Note shallow cloning is not recommended:








						Solved - Git deep clone vs. shallow clone
					

Git deep clone vs shallow clone, what's the difference between the two, and what are the limitations of choosing Shallow Clone over Deep Clone? I've read https://docs.freebsd.org/en/articles/committers-guide/#git-primer and few other FreeBSD related Git blogs, but I'm still confused.




					forums.freebsd.org
				




A full clone is still very space efficient:








						Solved - How much HDD space do I need to Git clone main (deep vs. shallow)
					

How much HDD space do I need to 1. Git deep clone main. 2. Git shallow clone main.




					forums.freebsd.org


----------



## Alain De Vos (Apr 28, 2021)

Having a hash in the uname is indeed interesting.


----------



## zirias@ (Apr 28, 2021)

In didn't try, but would assume that the commit hash always works.

What won't work on a shallow clone is the commit count.

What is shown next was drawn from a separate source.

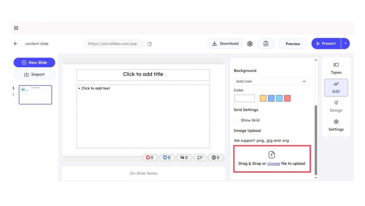
Task: Click the participants icon below the slide
Action: pyautogui.click(x=214, y=157)
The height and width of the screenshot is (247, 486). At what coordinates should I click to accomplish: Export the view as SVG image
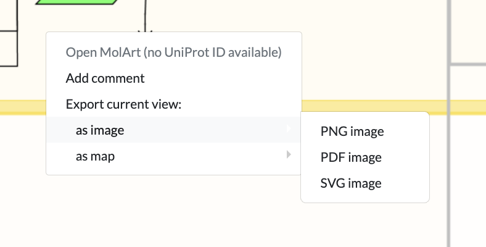(x=351, y=183)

And, IMHO more important: You'll have unnecessary trouble when you want to check out a different branch.

Given that a full clone (including a working copy) still occupies less space than a SVN working copy, I'd say only use shallow cloning when you're *really* short on disk space.


----------



## Veeny (May 6, 2021)

Zirias said:


> Subversion is no longer used. The branches for 11 and 12 are still mirrored to SVN as long as these are supported. Everything 13 (and newer) is only found in GIT.

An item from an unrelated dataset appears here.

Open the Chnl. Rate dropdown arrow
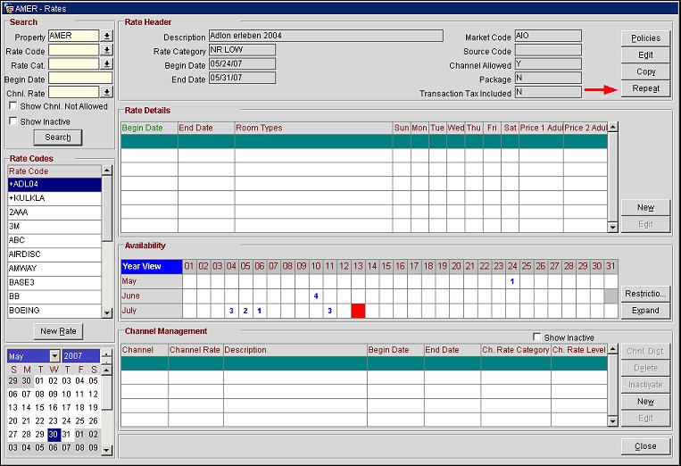 point(106,92)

Sorry for this late answer, I was quite busy elsewhere and didn't have time to turn back to this before. Thanks a bunch! I'm going to switch to GIT, albeit I suppose that means I'll lose all the object files I had already compiled and whose source code has been carried over verbatim from 12 to 13. But, eh, clouds and silver linings…


----------



## zirias@ (May 6, 2021)

Veeny said:


> I'm going to switch to GIT, albeit I suppose that means I'll lose all the object files I had already compiled and whose source code has been carried over verbatim from 12 to 13. But, eh, clouds and silver linings…


You shouldn't, they are clearly separated in /usr/obj. To switch to GIT, all you have to erase is /usr/src.

But then, doing a "major upgrade", it's unlikely there's much you _don't_ have to recompile anyways.


----------



## SirDice (May 6, 2021)

Veeny said:


> I'll lose all the object files I had already compiled and whose source code has been carried over verbatim from 12 to 13.


You need to recompile those anyway. Or else you're going to run into a bunch of weird version errors where object files are compiled and linked to 12.x libraries. In short, nuke everything and do a clean build.

One of the reasons for a clean build is the fact that sys/conf/newvers.sh is dealt with at compile time.


----------



## zirias@ (May 6, 2021)

SirDice said:


> You need to recompile those anyway. Or else you're going to run into a bunch of weird version errors where object files are compiled and linked to 12.x libraries. In short, nuke everything and do a clean build.


Shouldn't be necessary. In my experience, META_MODE works _very_ reliably. I did the second major upgrade now without ever touching /usr/obj (or doing a `make clean` of any sort) with no problems at all.


----------



## SirDice (May 6, 2021)

Maybe it was with that NO_CLEAN flag, I'm not sure. I've learned not to leave anything up to chance, when in doubt just rebuild.


----------



## zirias@ (May 6, 2021)

SirDice said:


> Maybe it was with that NO_CLEAN flag, I'm not sure. I've learned not to leave anything up to chance, when in doubt just rebuild.


Well, I assume _that_ can be dangerous indeed  But as I said, META_MODE does a good job. It leads to an (almost?) complete rebuild on major upgrades anyways, but saves a lot of time when just following -STABLE or -CURRENT, or upgrading a -RELEASE to the next patchlevel


----------